For this problem, we're given a grid and want to connect all the interiors to each other. If we think of each interior region as a point and add edges between points representing the length of the fence that separates them, then this problem becomes one of finding a minimum spanning tree on a graph. Since our graph has $O(n*m)$ vertices and each vertex has at most 4 edges, it also has $O(n*m)$ edges, meaning that we can simply run our favorite minimum spanning tree algorithm to solve the problem.

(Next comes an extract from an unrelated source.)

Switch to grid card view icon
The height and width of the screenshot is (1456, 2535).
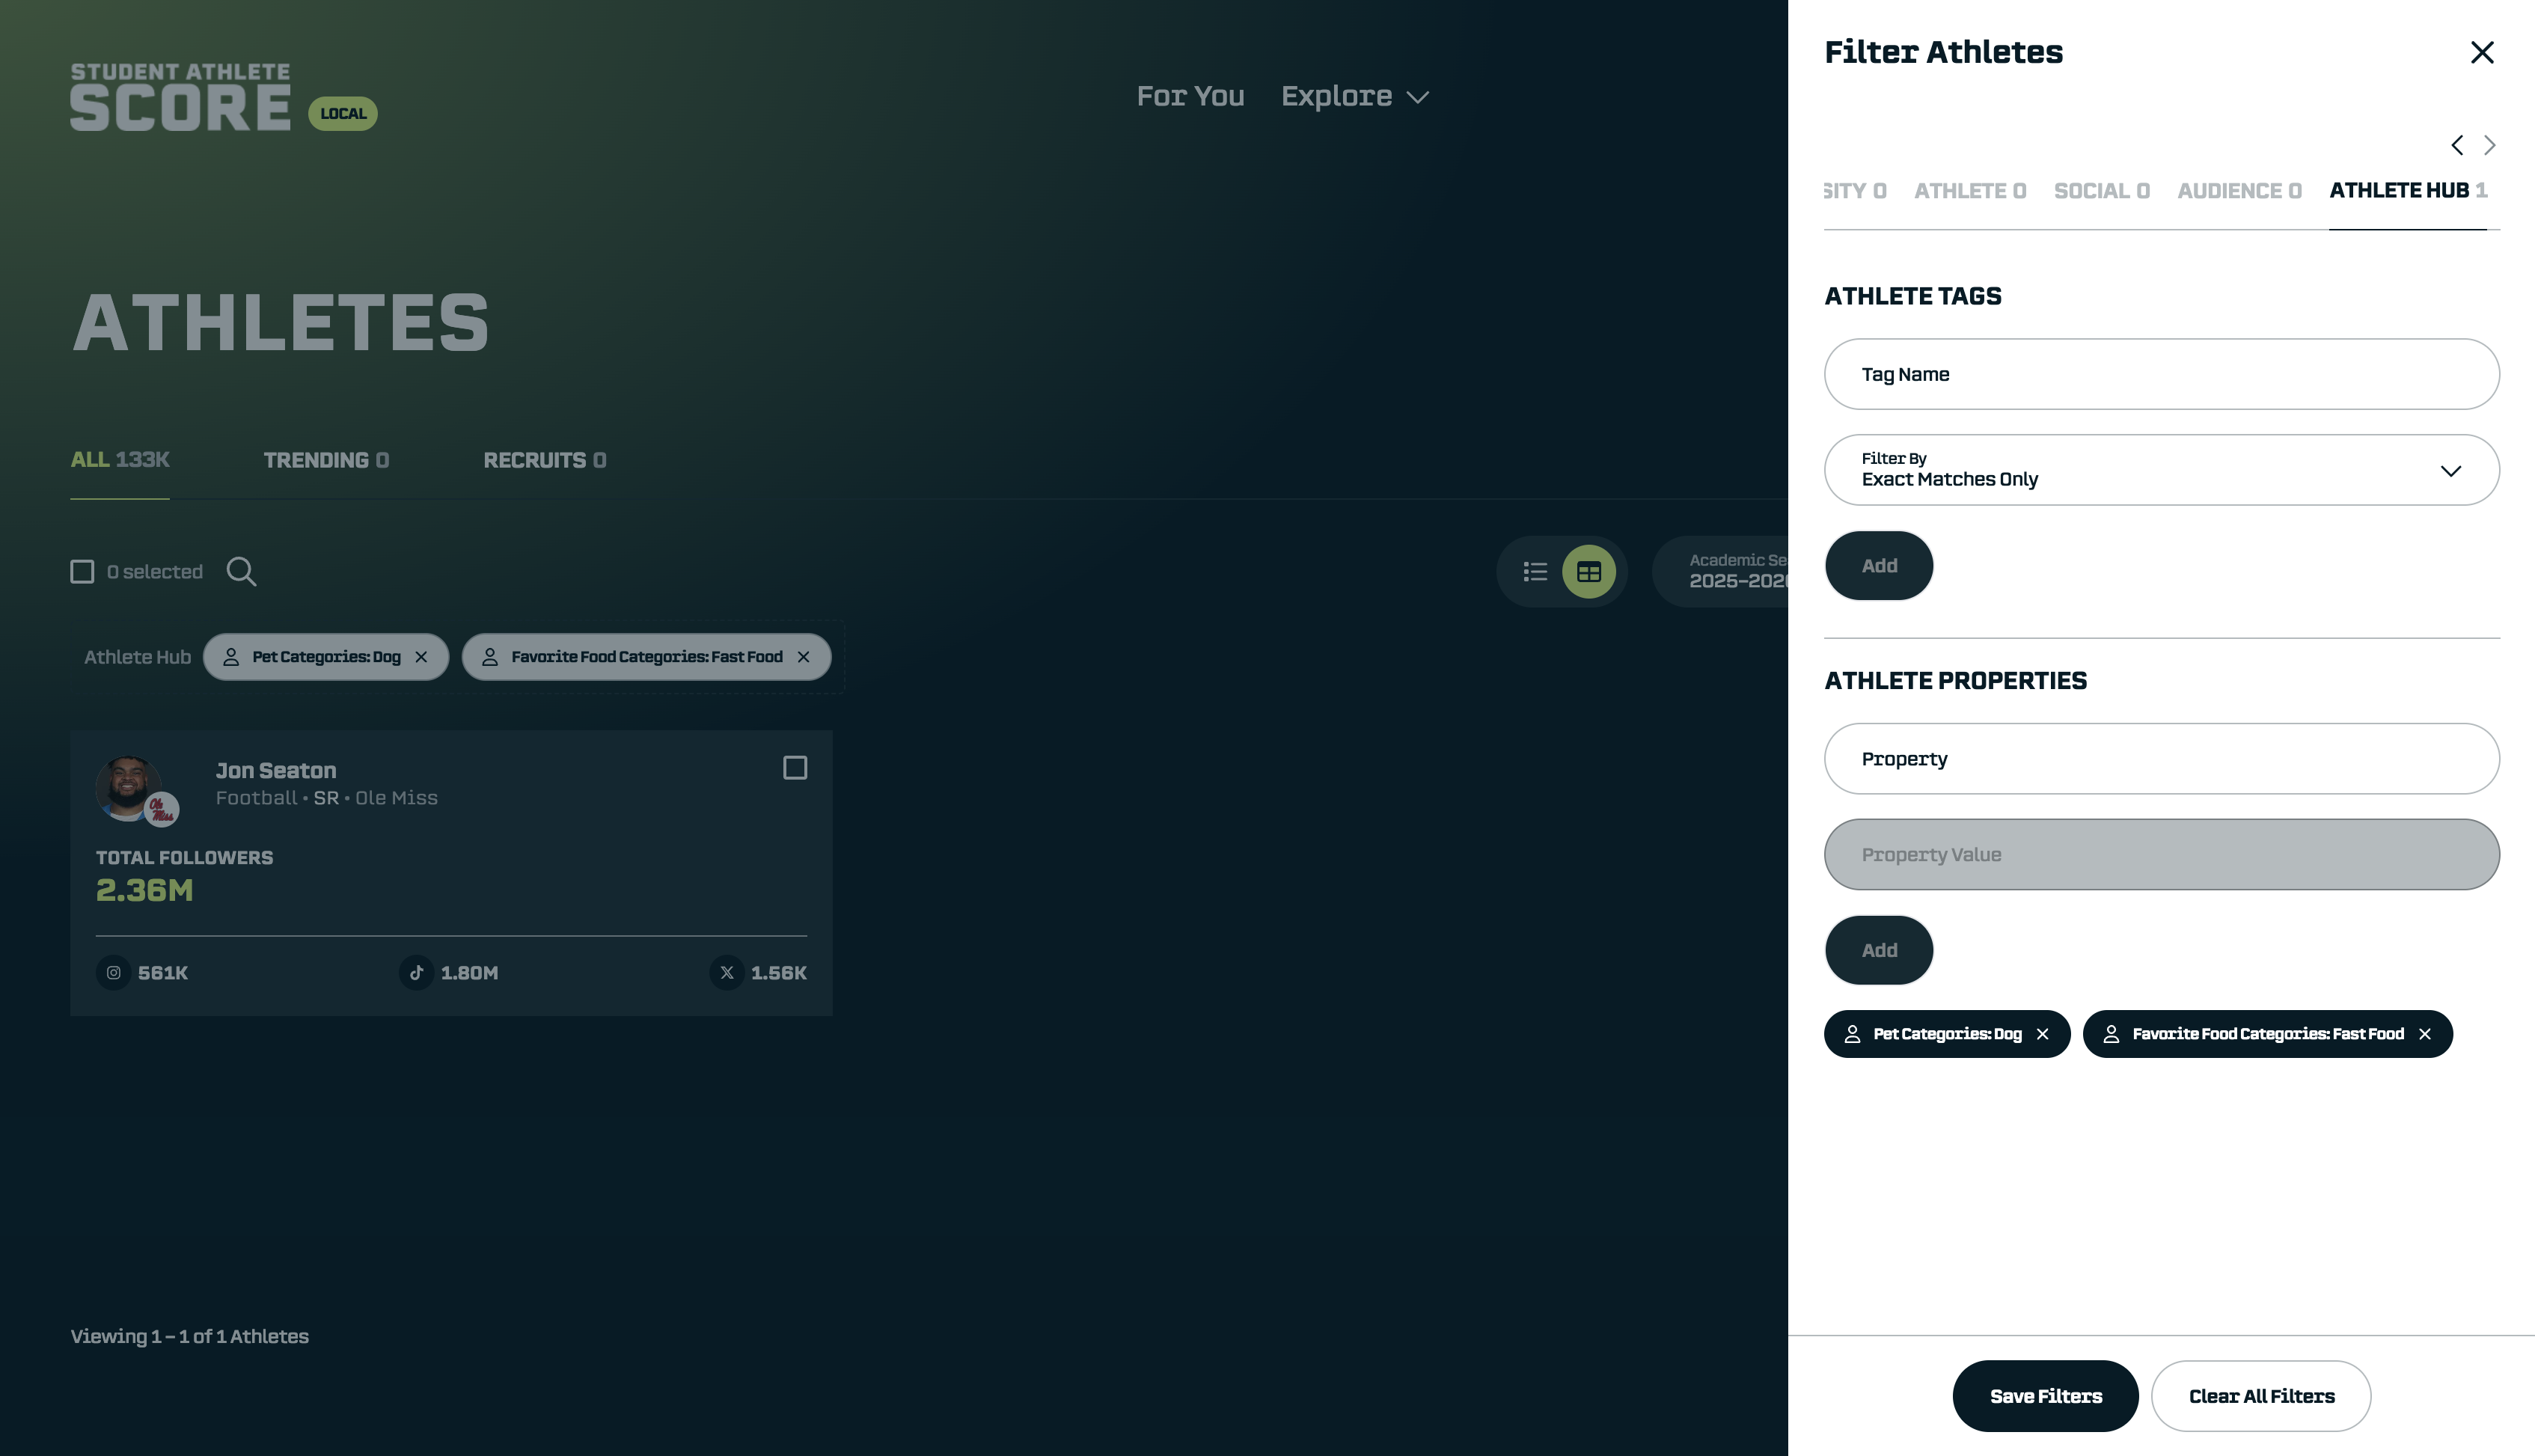[1588, 571]
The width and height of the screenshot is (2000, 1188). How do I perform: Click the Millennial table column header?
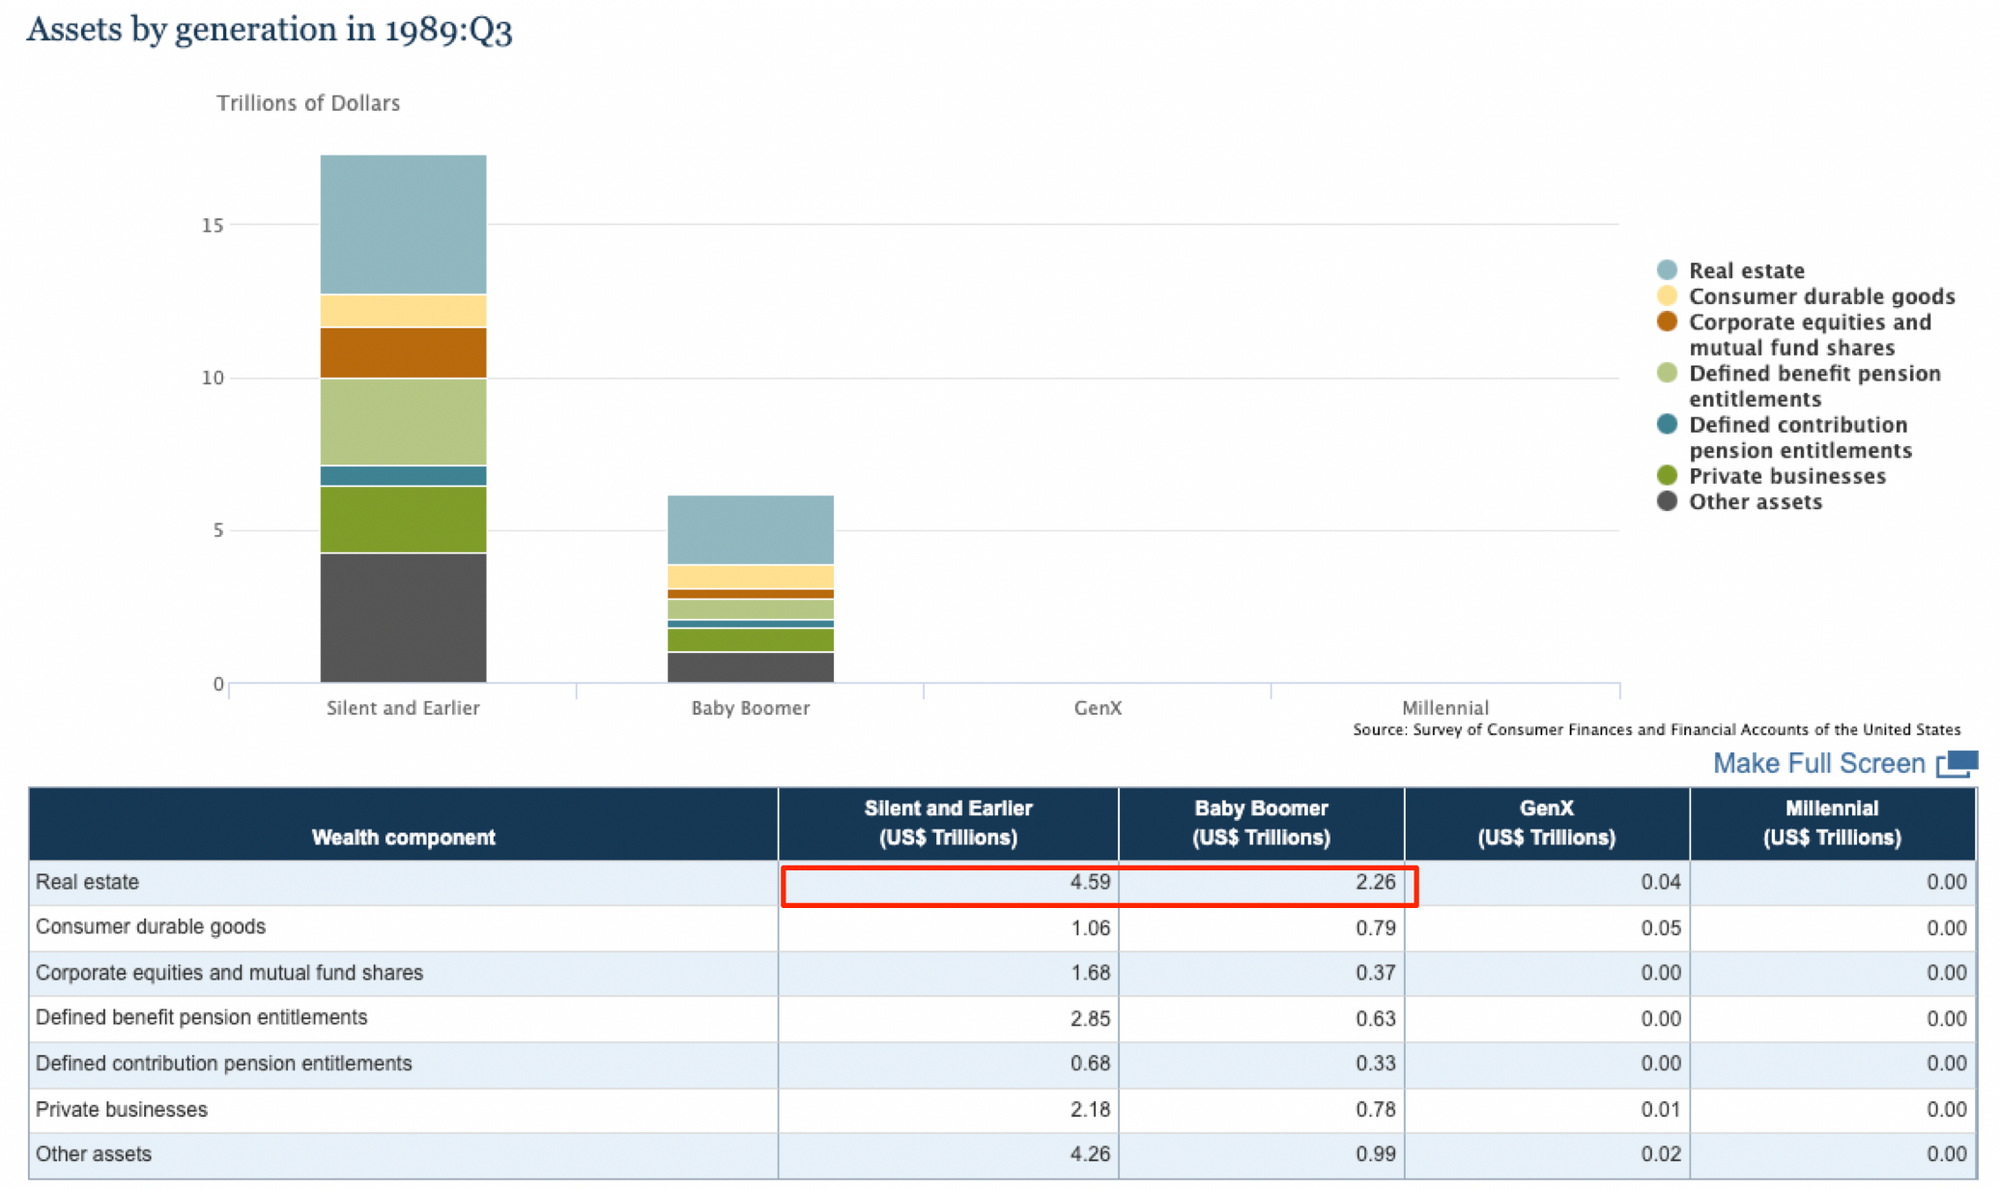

However, we can actually make this solution even faster! If you're interested, see the platinum version of this problem.
Here is Mark Gordon's code, with an implementation of Kruskal's algorithm:
#include <iostream>
#include <algorithm>
#include <vector>
using namespace std;
int A, B, N, M;
int nd(int r, int c) {
return r * M + c;
}
int P[2010*2010];
int find(int x) {
return x == P[x] ? x : P[x] = find(P[x]);
}
bool merge(int x, int y) {
int X = find(x);
int Y = find(y);
if (X == Y) return false;
P[X] = P[Y] = P[x] = P[y] = rand() % 2 ? X : Y;
return true;
}
int main() {
cin >> A >> B >> N >> M;
vector<int> VA(N + 1), HA(M + 1);
for (int i = 0; i < N; i++) {
cin >> VA[i];
}
for (int j = 0; j < M; j++) {
cin >> HA[j];
}
sort(VA.begin(), VA.end());
for (int i = 0; i < N; i++) {
VA[i] = VA[i + 1] - VA[i];
}
VA[N] = B - VA[N];
sort(HA.begin(), HA.end());
for (int i = 0; i < M; i++) {
HA[i] = HA[i + 1] - HA[i];
}
HA[M] = A - HA[M];
sort(VA.begin(), VA.end());
sort(HA.begin(), HA.end());
N++; M++;
for (int i = 0; i < N * M; i++) {
P[i] = i;
}
long long result = 0;
for (int vi = 0, hi = 0; vi < N || hi < M; ) {
if (hi == M || (vi < N && VA[vi] < HA[hi])) {
for (int i = 0; i + 1 < M; i++) {
if (merge(nd(vi, i), nd(vi, i + 1))) {
result += VA[vi];
}
}
vi++;
} else {
for (int i = 0; i + 1 < N; i++) {
if (merge(nd(i, hi), nd(i + 1, hi))) {
result += HA[hi];
}
}
hi++;
}
}
cout << result << endl;
return 0;
}